In the United States, successfully transitioning to a clean energy future is not without its challenges. It is dependent on interworking regulations and policies at every level, from federal and state governments to ISOs and RTOs. In November 2019, the U.S. government began to formally withdraw from the Paris Climate Agreement (the only participant nation to do so), a process that will be complete by the end of 2020. Without a federal mandate to reduce greenhouse gas emissions, and decreased federal incentives for solar and wind projects, states become responsible for setting their own clean energy and emissions reduction policies.
Standards Across the United States
Twenty-nine states currently have some form of renewable portfolio standard (RPS). While many states, such as New York and California have set increased requirements over time, some states are rolling back standards.
In New York, renewable energy targets have increased since the passage of the Climate Leadership Community Protection Act (CLCPA) in 2019, which mandates that 70% of the state’s energy needs are met by renewable resources by 2030 and 100% emissions-free resources by 2040. Additionally, the CLCPA sets specific targets for offshore wind, solar, and energy storage. California has an RPS requiring 60% clean energy by 2030 and 100% clean energy by 2045.
West Virginia and Ohio have taken a different approach. In 2015, West Virginia became the first state to repeal its RPS (which technically could have been met through fossil fuel technologies).
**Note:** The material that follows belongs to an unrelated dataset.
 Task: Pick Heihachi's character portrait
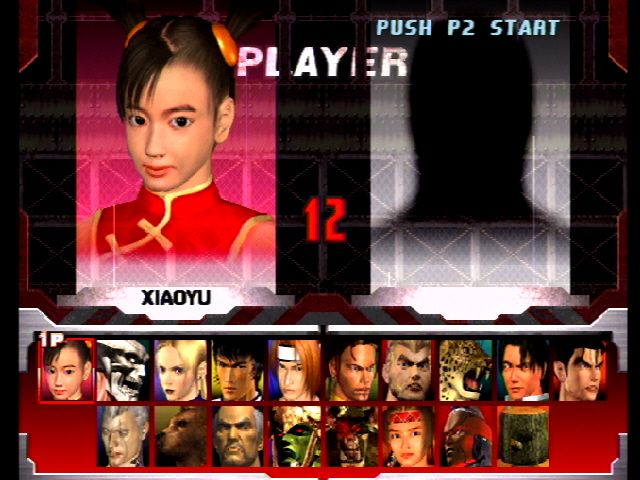tap(238, 435)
In 2019, Ohio’s legislature passed a bill that will eliminate the state’s 12.5% RPS by 2027 while simultaneously imposing monthly charges on utility customer bills to support struggling nuclear and coal power plants.
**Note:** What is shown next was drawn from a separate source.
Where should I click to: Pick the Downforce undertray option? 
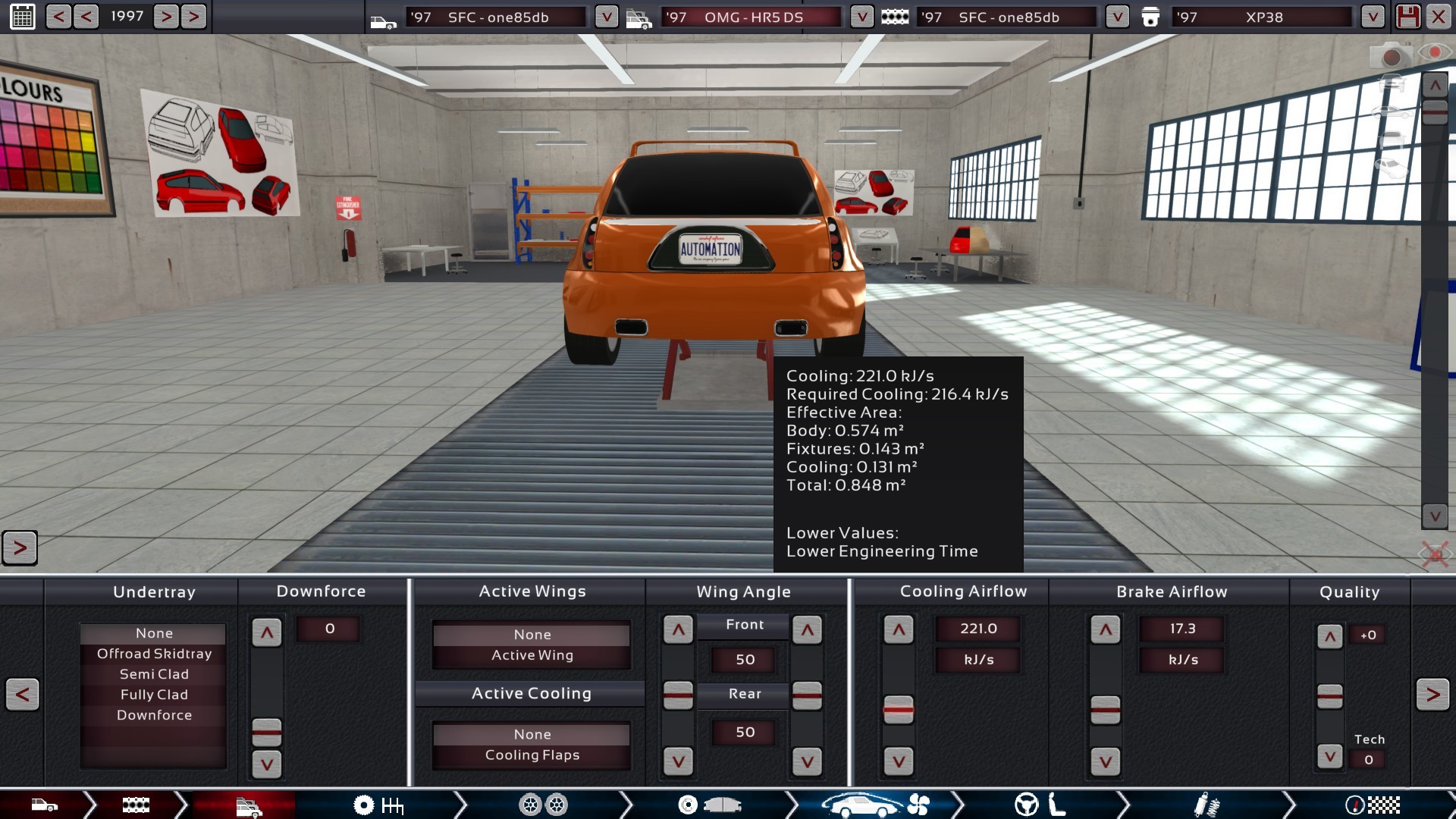tap(154, 715)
How Regulations and Policies Could Slow the Clean Energy Transition
Leaving the Paris Agreement
When the withdrawal process is complete later this year, the U.S. will be the only nation to have left the Paris Agreement. Analysis by Climate Action Tracker, an independent research group, showed that the global pledged reductions were not significant enough to avoid more than 2 degrees Fahrenheit warming. This will now be made more challenging as the U.S., which had pledged to reduce emissions by around 25% by 2025 (compared to 2005 levels), leaves. This was the first step in a series of energy and environmental policy rollbacks by the current administration, a number of which make it easier for facilities to avoid emissions regulations.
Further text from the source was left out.